**課題 1:** 「ゲームと健康」の文章のうち、「今回は、大人向けに、健康への」から「視力は低下するのでしょうか?」までを、両端の語句も含めてそのまま書き写しなさい。
**課題 2:** 「ゲームと健康」の文章で、ここでいうゲームに使うものとして挙げられている機器をすべて答えなさい。
**課題 3:** 「ゲームと健康」の文章を、最後の文に続けて書き継ぎなさい。

**本文抜粋:**
______

Vol.58
「ゲームと健康」
2019.04.01
「ゲームと健康」というタイトルを見て、どのような内容を思い浮かべますか? 目に悪いとか、運動不足になるとか、健康へのマイナス面を指摘する内容を想像するのではないでしょうか?
今回は、大人向けに、健康へのマイナス面をなるべく減らし、プラス面を意識したゲームの方法をご紹介しようと思います。
※ここでのゲームとは、テレビやパソコン、スマートフォンを使ったゲームのことを言います。
■ゲームと視力
・ゲームで視力は低下するのか?
子どもの頃、「ゲームをすると目が悪くなる」と注意されたことはありませんか? ゲームをすると本当に視力は低下するのでしょうか?
結論から先に言うと、ゲームをすることで一時的に視力が低下することがあります。ゲームに夢中になっているときは、比較的近くで画面を見続けてしまいがち。この状態は、目の毛様体筋(ピント調整の役割を持つ)を緊張させ、目を疲れさせます。この眼精疲労の状態が「仮性近視」と呼ばれるような視力低下を一時的に引き起こすのです。
仮性近視は偽の近視ですが、放っておくと本当の近視が進み、本格的な視力低下を引き起こすことも。本当の近視は外科的治療でしか治せませんが、仮性近視なら対策を講じれば治せます。
対策としては、長時間近くのゲーム画面を見続けないようにすること。休憩を入れて目を休めることです。よく、「緑を見ると目に良い」と言われますが、これは、緑の木々などを見ることで自然と遠くを見るからです。

______

**データ一覧:**
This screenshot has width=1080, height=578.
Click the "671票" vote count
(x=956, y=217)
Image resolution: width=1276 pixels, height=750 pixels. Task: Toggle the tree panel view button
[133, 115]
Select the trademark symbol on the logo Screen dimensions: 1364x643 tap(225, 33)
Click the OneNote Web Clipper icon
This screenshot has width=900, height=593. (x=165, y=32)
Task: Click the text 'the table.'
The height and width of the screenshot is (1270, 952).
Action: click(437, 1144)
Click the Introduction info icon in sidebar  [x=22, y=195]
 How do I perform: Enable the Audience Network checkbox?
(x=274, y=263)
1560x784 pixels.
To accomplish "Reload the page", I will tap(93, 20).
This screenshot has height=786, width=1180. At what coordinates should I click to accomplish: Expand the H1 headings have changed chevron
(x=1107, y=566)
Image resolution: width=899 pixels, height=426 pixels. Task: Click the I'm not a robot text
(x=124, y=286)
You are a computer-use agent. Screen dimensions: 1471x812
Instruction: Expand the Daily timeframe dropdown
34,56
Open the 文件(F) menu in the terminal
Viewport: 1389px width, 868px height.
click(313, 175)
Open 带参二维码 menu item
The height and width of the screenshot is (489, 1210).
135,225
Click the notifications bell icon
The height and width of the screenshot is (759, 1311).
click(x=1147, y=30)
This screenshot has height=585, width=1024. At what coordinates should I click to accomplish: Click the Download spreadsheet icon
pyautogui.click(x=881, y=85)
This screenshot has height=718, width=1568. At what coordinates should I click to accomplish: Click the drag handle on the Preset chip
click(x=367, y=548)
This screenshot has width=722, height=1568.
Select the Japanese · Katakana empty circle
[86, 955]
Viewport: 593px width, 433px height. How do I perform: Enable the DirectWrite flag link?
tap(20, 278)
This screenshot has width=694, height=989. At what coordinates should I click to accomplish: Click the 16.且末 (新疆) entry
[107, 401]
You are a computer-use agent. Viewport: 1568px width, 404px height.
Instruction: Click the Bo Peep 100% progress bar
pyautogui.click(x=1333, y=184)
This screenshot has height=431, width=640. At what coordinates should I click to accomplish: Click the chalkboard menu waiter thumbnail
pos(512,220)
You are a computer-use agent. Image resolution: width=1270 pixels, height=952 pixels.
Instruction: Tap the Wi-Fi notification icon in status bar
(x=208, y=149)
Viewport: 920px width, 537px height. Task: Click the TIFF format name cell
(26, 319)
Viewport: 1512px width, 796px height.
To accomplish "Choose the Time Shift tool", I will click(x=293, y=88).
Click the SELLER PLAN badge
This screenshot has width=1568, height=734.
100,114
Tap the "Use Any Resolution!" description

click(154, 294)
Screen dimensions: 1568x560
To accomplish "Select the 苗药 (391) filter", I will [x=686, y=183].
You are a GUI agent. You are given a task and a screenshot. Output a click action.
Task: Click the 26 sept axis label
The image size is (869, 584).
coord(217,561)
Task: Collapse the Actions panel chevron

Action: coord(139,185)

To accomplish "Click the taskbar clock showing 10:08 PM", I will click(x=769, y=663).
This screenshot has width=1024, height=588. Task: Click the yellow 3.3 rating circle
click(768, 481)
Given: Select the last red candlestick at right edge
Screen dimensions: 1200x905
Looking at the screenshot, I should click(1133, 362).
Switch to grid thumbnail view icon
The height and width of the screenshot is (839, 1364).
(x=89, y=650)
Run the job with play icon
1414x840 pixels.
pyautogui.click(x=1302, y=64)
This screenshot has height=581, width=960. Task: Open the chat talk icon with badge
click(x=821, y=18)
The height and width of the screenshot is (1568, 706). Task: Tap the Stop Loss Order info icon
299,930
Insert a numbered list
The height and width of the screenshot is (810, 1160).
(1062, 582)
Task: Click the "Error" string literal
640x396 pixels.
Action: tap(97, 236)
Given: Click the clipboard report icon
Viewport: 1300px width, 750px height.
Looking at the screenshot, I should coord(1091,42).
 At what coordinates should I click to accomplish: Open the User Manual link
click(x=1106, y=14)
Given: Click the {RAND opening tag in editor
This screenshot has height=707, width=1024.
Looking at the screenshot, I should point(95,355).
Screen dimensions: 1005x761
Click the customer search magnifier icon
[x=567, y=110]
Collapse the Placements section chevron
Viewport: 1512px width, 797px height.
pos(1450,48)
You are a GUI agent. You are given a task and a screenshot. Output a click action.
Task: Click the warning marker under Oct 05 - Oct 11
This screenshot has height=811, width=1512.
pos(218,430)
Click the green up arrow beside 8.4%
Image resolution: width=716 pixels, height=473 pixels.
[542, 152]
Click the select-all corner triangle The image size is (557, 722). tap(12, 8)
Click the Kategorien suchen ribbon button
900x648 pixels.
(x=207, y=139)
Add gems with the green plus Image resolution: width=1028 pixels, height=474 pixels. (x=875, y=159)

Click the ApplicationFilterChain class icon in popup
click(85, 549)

______

**解答 1:**
今回は、大人向けに、健康へのマイナス面をなるべく減らし、プラス面を意識したゲームの方法をご紹介しようと思います。
※ここでのゲームとは、テレビやパソコン、スマートフォンを使ったゲームのことを言います。
■ゲームと視力
・ゲームで視力は低下するのか?
子どもの頃、「ゲームをすると目が悪くなる」と注意されたことはありませんか? ゲームをすると本当に視力は低下するのでしょうか?

**解答 2:** テレビ、パソコン、スマートフォン

**解答 3:**
・目を休ませながらできるおすすめストレッチ
加えて、ゲームの休憩時間に目を休めながら行ってほしいのがストレッチ。
長時間ゲームをすることにより、目と同様に酷使するのが手や腕。そんな手や腕をケアするストレッチがアメリカの手の外科学会William W.Walsh代表によって推奨されているのでご紹介します。手のストレッチをすれば、自ずと目も休まるので一石二鳥です。
【参考:米誌Forbes Videogame Victims,2005年】
・ゲームで視力アップ?!
一方で、ゲームが視力をアップさせるという研究結果もいくつか報告されています。
例えば、アメリカのロチェスター大学の認知科学者Daphne Bavelier氏の調査(※1)では、標的を狙う類のアクションゲームがコントラスト感度(はっきりした輪郭を持たず、しかも濃淡のはっきりしない模様を識別できる能力)をアップさせる効果があったこと、また、この効果は調査終了後2年間持続したことなどが報告されています。
このような調査結果は、弱視の人や、夜間運転中などに見えにくい人にとって大きな希望になるでしょう。日本にも、動体視力などの視力アップを狙ったゲームがあり、その効果が期待されています。
■ゲームと運動
・フィットネス系ゲームがアツい!
視力の心配以外にも、運動不足の心配もあります。ゲームは家の中に閉じこもってじっとしているイメージがあります。運動不足は、体力低下だけでなく、生活習慣病をも引き起こしかねません。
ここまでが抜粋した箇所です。